◆ **Required work**
The data must be transcribed exactly, with no line missing.

◆ **Records for the exercise**
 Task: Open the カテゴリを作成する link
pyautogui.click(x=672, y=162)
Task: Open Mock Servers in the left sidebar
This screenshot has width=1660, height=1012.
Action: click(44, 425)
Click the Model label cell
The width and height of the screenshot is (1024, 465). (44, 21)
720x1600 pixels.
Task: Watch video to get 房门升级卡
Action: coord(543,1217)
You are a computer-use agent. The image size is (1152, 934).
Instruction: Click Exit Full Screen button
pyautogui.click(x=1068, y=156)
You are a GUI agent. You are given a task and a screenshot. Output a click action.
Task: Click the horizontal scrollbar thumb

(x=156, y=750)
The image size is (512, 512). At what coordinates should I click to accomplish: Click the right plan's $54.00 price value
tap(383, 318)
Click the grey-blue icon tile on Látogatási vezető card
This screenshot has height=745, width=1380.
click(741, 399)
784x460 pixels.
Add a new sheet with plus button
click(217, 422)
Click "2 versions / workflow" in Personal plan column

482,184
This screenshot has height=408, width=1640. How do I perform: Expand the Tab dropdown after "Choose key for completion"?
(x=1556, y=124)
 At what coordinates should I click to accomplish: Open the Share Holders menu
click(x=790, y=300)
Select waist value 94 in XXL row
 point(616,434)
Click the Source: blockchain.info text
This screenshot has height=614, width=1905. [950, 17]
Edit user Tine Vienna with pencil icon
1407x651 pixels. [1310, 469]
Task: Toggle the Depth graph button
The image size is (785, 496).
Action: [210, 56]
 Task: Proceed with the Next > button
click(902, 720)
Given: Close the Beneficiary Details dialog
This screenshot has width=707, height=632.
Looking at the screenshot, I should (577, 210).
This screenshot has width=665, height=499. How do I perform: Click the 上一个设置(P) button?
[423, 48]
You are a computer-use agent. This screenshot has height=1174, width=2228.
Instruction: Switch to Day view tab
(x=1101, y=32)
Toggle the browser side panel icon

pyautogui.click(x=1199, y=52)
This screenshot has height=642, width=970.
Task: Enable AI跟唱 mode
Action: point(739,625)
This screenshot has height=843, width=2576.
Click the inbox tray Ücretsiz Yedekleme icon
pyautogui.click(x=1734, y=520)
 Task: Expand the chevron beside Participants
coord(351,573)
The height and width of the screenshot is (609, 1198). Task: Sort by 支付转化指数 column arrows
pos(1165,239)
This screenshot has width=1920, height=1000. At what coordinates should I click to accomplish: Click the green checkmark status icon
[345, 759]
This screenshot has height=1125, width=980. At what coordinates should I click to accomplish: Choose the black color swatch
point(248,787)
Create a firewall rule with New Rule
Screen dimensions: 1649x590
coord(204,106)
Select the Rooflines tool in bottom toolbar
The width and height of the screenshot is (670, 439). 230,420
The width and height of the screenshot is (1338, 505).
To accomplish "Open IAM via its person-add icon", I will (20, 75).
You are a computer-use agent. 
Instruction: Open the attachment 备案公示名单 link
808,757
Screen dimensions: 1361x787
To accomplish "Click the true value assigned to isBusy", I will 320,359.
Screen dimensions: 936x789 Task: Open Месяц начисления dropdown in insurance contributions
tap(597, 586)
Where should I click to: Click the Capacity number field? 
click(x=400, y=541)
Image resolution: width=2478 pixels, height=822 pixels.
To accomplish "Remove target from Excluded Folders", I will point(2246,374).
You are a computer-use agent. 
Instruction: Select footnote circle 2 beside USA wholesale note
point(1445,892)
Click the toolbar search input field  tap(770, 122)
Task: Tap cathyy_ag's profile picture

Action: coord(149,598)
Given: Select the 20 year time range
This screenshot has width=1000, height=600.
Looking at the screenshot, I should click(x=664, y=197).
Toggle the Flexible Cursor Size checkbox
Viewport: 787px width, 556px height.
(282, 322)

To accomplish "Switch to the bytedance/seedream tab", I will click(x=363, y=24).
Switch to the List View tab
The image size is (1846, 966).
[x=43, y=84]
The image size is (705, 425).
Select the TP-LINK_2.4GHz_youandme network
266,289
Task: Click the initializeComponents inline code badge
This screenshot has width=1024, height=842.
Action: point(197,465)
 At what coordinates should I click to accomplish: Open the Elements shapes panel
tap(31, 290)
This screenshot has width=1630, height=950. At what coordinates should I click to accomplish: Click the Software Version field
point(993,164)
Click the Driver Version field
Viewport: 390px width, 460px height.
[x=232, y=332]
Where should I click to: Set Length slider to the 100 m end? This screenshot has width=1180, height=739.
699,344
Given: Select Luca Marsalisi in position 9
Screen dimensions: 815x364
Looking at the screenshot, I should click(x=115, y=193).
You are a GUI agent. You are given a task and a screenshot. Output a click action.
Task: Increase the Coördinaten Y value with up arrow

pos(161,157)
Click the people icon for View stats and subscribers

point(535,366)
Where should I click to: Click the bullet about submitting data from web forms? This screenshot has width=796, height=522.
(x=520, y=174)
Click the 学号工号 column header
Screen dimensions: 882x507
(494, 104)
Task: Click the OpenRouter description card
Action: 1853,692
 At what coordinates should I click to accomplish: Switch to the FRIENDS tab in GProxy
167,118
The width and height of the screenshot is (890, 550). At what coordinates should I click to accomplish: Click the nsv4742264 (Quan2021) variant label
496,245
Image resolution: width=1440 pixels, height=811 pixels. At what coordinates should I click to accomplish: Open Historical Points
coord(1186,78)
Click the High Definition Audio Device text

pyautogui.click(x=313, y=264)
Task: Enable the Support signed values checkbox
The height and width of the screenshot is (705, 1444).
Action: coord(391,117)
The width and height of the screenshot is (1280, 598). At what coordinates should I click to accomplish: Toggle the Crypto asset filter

◆ **Response area**
 Task: Open the カテゴリを作成する link
pyautogui.click(x=672, y=162)
Task: Open Mock Servers in the left sidebar
This screenshot has width=1660, height=1012.
Action: click(44, 425)
Click the Model label cell
The width and height of the screenshot is (1024, 465). (44, 21)
720x1600 pixels.
Task: Watch video to get 房门升级卡
Action: coord(543,1217)
You are a computer-use agent. The image size is (1152, 934).
Instruction: Click Exit Full Screen button
pyautogui.click(x=1068, y=156)
You are a GUI agent. You are given a task and a screenshot. Output a click action.
Task: Click the horizontal scrollbar thumb

(x=156, y=750)
The image size is (512, 512). At what coordinates should I click to accomplish: Click the right plan's $54.00 price value
tap(383, 318)
Click the grey-blue icon tile on Látogatási vezető card
This screenshot has height=745, width=1380.
click(741, 399)
784x460 pixels.
Add a new sheet with plus button
click(217, 422)
Click "2 versions / workflow" in Personal plan column

482,184
This screenshot has height=408, width=1640. How do I perform: Expand the Tab dropdown after "Choose key for completion"?
(x=1556, y=124)
 At what coordinates should I click to accomplish: Open the Share Holders menu
click(x=790, y=300)
Select waist value 94 in XXL row
 point(616,434)
Click the Source: blockchain.info text
This screenshot has height=614, width=1905. [950, 17]
Edit user Tine Vienna with pencil icon
1407x651 pixels. [1310, 469]
Task: Toggle the Depth graph button
The image size is (785, 496).
Action: [210, 56]
 Task: Proceed with the Next > button
click(902, 720)
Given: Close the Beneficiary Details dialog
This screenshot has width=707, height=632.
Looking at the screenshot, I should (577, 210).
This screenshot has width=665, height=499. How do I perform: Click the 上一个设置(P) button?
[423, 48]
You are a computer-use agent. This screenshot has height=1174, width=2228.
Instruction: Switch to Day view tab
(x=1101, y=32)
Toggle the browser side panel icon

pyautogui.click(x=1199, y=52)
This screenshot has height=642, width=970.
Task: Enable AI跟唱 mode
Action: point(739,625)
This screenshot has height=843, width=2576.
Click the inbox tray Ücretsiz Yedekleme icon
pyautogui.click(x=1734, y=520)
 Task: Expand the chevron beside Participants
coord(351,573)
The height and width of the screenshot is (609, 1198). Task: Sort by 支付转化指数 column arrows
pos(1165,239)
This screenshot has width=1920, height=1000. At what coordinates should I click to accomplish: Click the green checkmark status icon
[345, 759]
This screenshot has height=1125, width=980. At what coordinates should I click to accomplish: Choose the black color swatch
point(248,787)
Create a firewall rule with New Rule
Screen dimensions: 1649x590
coord(204,106)
Select the Rooflines tool in bottom toolbar
The width and height of the screenshot is (670, 439). 230,420
The width and height of the screenshot is (1338, 505).
To accomplish "Open IAM via its person-add icon", I will (20, 75).
You are a computer-use agent. 
Instruction: Open the attachment 备案公示名单 link
808,757
Screen dimensions: 1361x787
To accomplish "Click the true value assigned to isBusy", I will 320,359.
Screen dimensions: 936x789 Task: Open Месяц начисления dropdown in insurance contributions
tap(597, 586)
Where should I click to: Click the Capacity number field? 
click(x=400, y=541)
Image resolution: width=2478 pixels, height=822 pixels.
To accomplish "Remove target from Excluded Folders", I will point(2246,374).
You are a computer-use agent. 
Instruction: Select footnote circle 2 beside USA wholesale note
point(1445,892)
Click the toolbar search input field  tap(770, 122)
Task: Tap cathyy_ag's profile picture

Action: coord(149,598)
Given: Select the 20 year time range
This screenshot has width=1000, height=600.
Looking at the screenshot, I should click(x=664, y=197).
Toggle the Flexible Cursor Size checkbox
Viewport: 787px width, 556px height.
(282, 322)

To accomplish "Switch to the bytedance/seedream tab", I will click(x=363, y=24).
Switch to the List View tab
The image size is (1846, 966).
[x=43, y=84]
The image size is (705, 425).
Select the TP-LINK_2.4GHz_youandme network
266,289
Task: Click the initializeComponents inline code badge
This screenshot has width=1024, height=842.
Action: point(197,465)
 At what coordinates should I click to accomplish: Open the Elements shapes panel
tap(31, 290)
This screenshot has width=1630, height=950. At what coordinates should I click to accomplish: Click the Software Version field
point(993,164)
Click the Driver Version field
Viewport: 390px width, 460px height.
[x=232, y=332]
Where should I click to: Set Length slider to the 100 m end? This screenshot has width=1180, height=739.
699,344
Given: Select Luca Marsalisi in position 9
Screen dimensions: 815x364
Looking at the screenshot, I should click(x=115, y=193).
You are a GUI agent. You are given a task and a screenshot. Output a click action.
Task: Increase the Coördinaten Y value with up arrow

pos(161,157)
Click the people icon for View stats and subscribers

point(535,366)
Where should I click to: Click the bullet about submitting data from web forms? This screenshot has width=796, height=522.
(x=520, y=174)
Click the 学号工号 column header
Screen dimensions: 882x507
(494, 104)
Task: Click the OpenRouter description card
Action: 1853,692
 At what coordinates should I click to accomplish: Switch to the FRIENDS tab in GProxy
167,118
The width and height of the screenshot is (890, 550). At what coordinates should I click to accomplish: Click the nsv4742264 (Quan2021) variant label
496,245
Image resolution: width=1440 pixels, height=811 pixels. At what coordinates should I click to accomplish: Open Historical Points
coord(1186,78)
Click the High Definition Audio Device text

pyautogui.click(x=313, y=264)
Task: Enable the Support signed values checkbox
The height and width of the screenshot is (705, 1444).
Action: coord(391,117)
The width and height of the screenshot is (1280, 598). At what coordinates should I click to accomplish: Toggle the Crypto asset filter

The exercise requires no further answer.